Buy a mussel and let her wear it all the time. Our little butter ball is really a nice weight after wearing a mussel all summer.
     
    08-03-2009, 08:28 AM
  #6
Started
Quote:
Originally Posted by Equestriun    
Do you mean just walk around? Or do you mean riding her?.
If you do mean just walking around the yard and trails you can walk her all you want and I suggest to walk her for as long as you can because it's alot of practice for not only her but you as well. If you mean riding I wouldn't ride her for more then 20 mins.
Being that the horse is only one- it should not even have a rider on it.

You can hand walk it all you want- also if you like to go for jogs/walks just lead the mini along with you... great exercise for both :)
     
    08-03-2009, 12:46 PM
  #7
Started
I sat on my horse when he was one and walked around in small circles. He is in perfect shape today. The younger you start getting them use to at least saddling, bridling and having someone on their back, the better. You don't have to ride them around for an hour or anything just small walks.
     
    08-03-2009, 01:25 PM
  #8
Banned
Quote:
Originally Posted by Equestriun    
I sat on my horse when he was one and walked around in small circles. He is in perfect shape today. The younger you start getting them use to at least saddling, bridling and having someone on their back, the better. You don't have to ride them around for an hour or anything just small walks.

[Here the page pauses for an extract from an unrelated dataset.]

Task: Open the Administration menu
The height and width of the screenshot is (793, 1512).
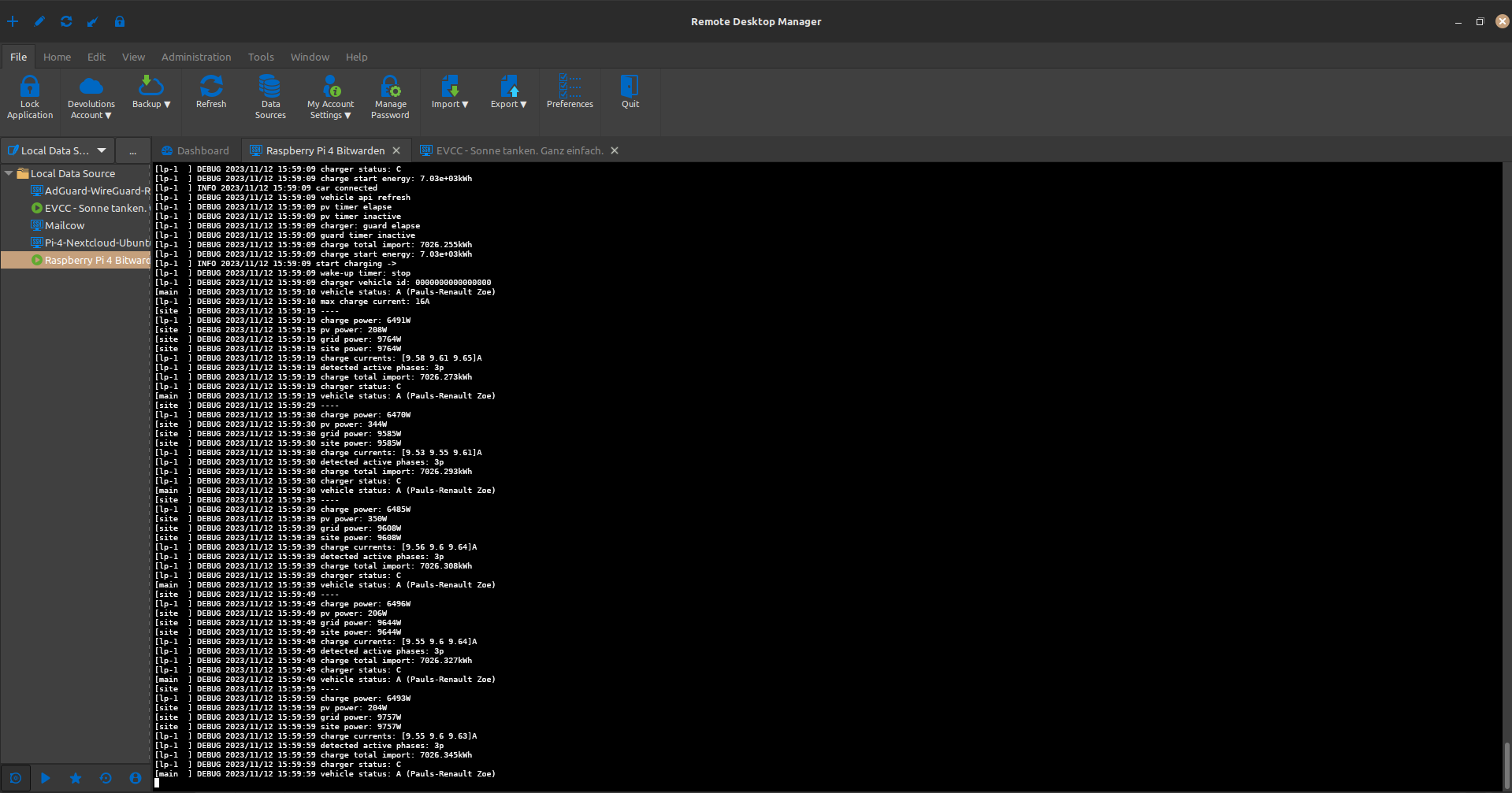Action: (196, 57)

this is a mini?? At one that mini compared to it's riders size is way to small to be carrying weight. Starting a horse early has nothing to do with what shape it will end up in adult life.
     
    08-03-2009, 02:46 PM
  #9
Started
Quote:
Originally Posted by RiosDad    
this is a mini?? At one that mini compared to it's riders size is way to small to be carrying weight. Starting a horse early has nothing to do with what shape it will end up in adult life.
I'm not saying to get on the horse and ride it at a walk, trot, canter and jump her for a few hours a day. Sitting on the horses back and having someone lead her around (as long as the horse is healthy) will not harm the horse.

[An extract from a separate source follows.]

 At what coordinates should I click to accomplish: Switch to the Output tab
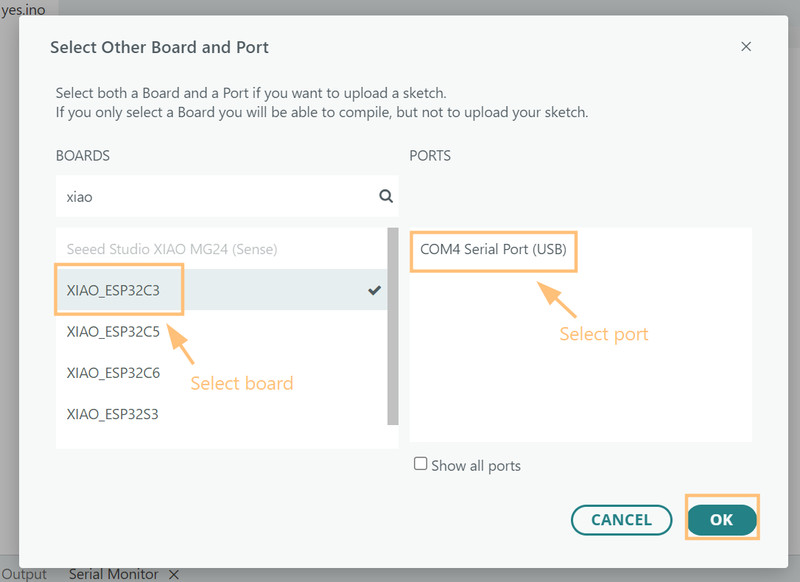click(x=24, y=574)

As far as it being a mini, as long as the rider is proper weight and height it will do nothing to the horse either. We don't know if she was talking about riding or walking.
     
    08-03-2009, 08:56 PM
  #10
Green Broke
Quote:
Originally Posted by Equestriun    
Sitting on the horses back and having someone lead her around (as long as the horse is healthy) will not harm the horse.
I disagree completely with this. You can't really make those kinds of statements, since it's actually been proven it DOES damage to a horses back. The spine is not developed, and putting pressure can cause serious damage to undeveloped vertebrae and ****** the proper growth of them, leading to equine lordosis. Not to mention, at a year old, not even the knee joints are closed so the weight of a rider is putting immense strain on completely undeveloped joint tissue.

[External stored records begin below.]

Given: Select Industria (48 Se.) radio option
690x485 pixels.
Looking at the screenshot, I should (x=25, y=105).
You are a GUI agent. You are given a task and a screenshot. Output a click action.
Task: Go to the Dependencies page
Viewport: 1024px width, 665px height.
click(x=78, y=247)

You also cannot take into account a horse that may blow up - people think it's fine to ride yearlings, without even bothering to think what will happen if they start acting up. Now, on top of the strain you're already creating from asking a horse to do work it's not mature enough for, you're adding the additional strain on those joints when the horse starts hopping around or bucking.

There are plenty of articles on it, and regardless of the opinion on the damage caused, it's already scentifically proven horses joints don't fully close and fuse until it's a minimum of 6 years old. When riding a yearling, virtually NONE of these processes have even begun, and it's been seen time and time again in young swayback horses, a result of being ridden to early and causing permenent damage to the spine.